--- Instructions for the task ---
Beginning with the first line below, please restate each line exactly, down to and including the line containing "object values link".

---

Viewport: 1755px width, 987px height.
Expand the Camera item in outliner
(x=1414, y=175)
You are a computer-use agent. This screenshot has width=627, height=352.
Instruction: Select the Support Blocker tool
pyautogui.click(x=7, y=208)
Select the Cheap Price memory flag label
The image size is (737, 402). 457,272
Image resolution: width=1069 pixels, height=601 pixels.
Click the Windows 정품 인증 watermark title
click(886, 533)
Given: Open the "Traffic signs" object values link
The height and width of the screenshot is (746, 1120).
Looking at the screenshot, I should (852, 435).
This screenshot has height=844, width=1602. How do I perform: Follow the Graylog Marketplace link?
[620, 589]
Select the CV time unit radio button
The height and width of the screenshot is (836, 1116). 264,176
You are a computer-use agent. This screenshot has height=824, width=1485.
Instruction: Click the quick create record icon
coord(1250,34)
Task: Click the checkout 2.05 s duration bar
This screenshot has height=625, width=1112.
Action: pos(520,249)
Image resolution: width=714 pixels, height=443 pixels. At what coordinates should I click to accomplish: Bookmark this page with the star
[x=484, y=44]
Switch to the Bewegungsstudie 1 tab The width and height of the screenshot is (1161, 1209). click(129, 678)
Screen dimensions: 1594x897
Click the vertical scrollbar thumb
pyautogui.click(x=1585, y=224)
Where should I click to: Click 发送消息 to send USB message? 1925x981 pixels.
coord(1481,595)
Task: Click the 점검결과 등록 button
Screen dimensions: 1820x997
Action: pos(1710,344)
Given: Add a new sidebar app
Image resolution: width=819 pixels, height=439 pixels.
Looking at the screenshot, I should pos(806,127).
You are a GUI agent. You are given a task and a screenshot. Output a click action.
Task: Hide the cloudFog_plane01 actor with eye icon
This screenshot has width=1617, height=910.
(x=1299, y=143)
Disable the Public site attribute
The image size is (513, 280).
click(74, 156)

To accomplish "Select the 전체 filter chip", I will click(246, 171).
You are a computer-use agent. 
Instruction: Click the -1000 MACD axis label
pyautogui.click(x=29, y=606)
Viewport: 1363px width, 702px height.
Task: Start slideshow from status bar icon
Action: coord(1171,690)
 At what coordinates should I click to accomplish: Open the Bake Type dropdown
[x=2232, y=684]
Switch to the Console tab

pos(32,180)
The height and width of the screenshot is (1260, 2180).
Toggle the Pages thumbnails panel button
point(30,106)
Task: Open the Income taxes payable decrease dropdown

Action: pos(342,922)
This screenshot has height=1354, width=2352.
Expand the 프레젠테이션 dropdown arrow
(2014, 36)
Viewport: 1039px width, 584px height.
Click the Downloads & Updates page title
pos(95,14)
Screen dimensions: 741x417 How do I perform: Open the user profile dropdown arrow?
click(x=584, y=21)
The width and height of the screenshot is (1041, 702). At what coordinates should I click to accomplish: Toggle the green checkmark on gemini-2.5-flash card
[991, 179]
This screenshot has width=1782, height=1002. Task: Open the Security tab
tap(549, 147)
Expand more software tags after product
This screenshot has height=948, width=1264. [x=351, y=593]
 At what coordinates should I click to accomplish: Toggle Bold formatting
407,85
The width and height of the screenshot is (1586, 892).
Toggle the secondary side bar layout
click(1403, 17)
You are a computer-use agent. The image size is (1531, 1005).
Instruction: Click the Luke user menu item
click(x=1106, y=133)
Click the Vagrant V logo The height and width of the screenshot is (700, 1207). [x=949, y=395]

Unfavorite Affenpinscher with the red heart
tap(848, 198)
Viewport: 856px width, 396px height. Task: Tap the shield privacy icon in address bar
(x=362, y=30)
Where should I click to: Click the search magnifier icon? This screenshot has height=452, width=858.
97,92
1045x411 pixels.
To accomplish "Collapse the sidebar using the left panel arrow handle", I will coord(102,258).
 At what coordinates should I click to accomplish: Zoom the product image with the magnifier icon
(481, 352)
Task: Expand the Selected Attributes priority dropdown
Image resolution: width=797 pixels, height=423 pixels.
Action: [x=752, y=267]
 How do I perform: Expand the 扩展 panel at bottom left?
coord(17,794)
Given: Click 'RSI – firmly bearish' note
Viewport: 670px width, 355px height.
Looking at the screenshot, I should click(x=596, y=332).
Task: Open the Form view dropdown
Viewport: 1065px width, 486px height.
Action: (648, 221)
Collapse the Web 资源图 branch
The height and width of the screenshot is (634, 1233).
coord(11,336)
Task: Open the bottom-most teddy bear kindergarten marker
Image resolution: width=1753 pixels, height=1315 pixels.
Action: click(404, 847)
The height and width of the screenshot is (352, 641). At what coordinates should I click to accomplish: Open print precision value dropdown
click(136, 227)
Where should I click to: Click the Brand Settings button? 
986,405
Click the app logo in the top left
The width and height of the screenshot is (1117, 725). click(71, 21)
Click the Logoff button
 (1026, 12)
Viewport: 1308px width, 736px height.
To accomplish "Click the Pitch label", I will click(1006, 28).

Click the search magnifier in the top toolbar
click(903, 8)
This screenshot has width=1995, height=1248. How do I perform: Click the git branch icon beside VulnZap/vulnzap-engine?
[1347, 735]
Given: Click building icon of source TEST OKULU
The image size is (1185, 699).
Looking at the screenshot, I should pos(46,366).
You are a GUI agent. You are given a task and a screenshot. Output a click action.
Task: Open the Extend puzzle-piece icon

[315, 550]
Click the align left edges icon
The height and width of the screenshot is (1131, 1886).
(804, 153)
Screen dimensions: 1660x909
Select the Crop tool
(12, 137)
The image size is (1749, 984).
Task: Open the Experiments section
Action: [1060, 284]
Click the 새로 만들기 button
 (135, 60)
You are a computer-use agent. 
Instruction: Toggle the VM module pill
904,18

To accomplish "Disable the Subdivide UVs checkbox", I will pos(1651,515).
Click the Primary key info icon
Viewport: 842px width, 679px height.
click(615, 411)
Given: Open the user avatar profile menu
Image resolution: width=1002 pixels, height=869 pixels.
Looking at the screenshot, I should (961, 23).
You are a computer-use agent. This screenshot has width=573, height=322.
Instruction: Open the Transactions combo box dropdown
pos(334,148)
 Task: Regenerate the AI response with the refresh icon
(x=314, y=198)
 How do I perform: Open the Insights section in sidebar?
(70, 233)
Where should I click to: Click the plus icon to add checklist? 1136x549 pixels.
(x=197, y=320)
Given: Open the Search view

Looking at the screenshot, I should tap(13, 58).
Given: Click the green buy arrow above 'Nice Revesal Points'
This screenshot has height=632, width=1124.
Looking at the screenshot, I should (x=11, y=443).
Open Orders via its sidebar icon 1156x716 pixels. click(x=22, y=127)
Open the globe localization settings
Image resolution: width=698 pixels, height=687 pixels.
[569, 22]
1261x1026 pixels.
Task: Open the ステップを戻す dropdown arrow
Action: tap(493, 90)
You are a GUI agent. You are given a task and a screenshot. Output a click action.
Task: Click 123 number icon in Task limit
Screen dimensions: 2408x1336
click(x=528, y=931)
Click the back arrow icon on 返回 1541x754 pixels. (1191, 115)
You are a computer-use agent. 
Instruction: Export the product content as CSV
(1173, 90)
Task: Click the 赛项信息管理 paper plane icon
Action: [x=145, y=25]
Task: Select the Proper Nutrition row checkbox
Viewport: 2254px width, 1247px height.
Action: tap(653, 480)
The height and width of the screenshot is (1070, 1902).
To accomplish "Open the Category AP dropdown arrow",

---

--- Answer to the problem ---
Viewport: 1755px width, 987px height.
Expand the Camera item in outliner
(x=1414, y=175)
You are a computer-use agent. This screenshot has width=627, height=352.
Instruction: Select the Support Blocker tool
pyautogui.click(x=7, y=208)
Select the Cheap Price memory flag label
The image size is (737, 402). 457,272
Image resolution: width=1069 pixels, height=601 pixels.
Click the Windows 정품 인증 watermark title
click(886, 533)
Given: Open the "Traffic signs" object values link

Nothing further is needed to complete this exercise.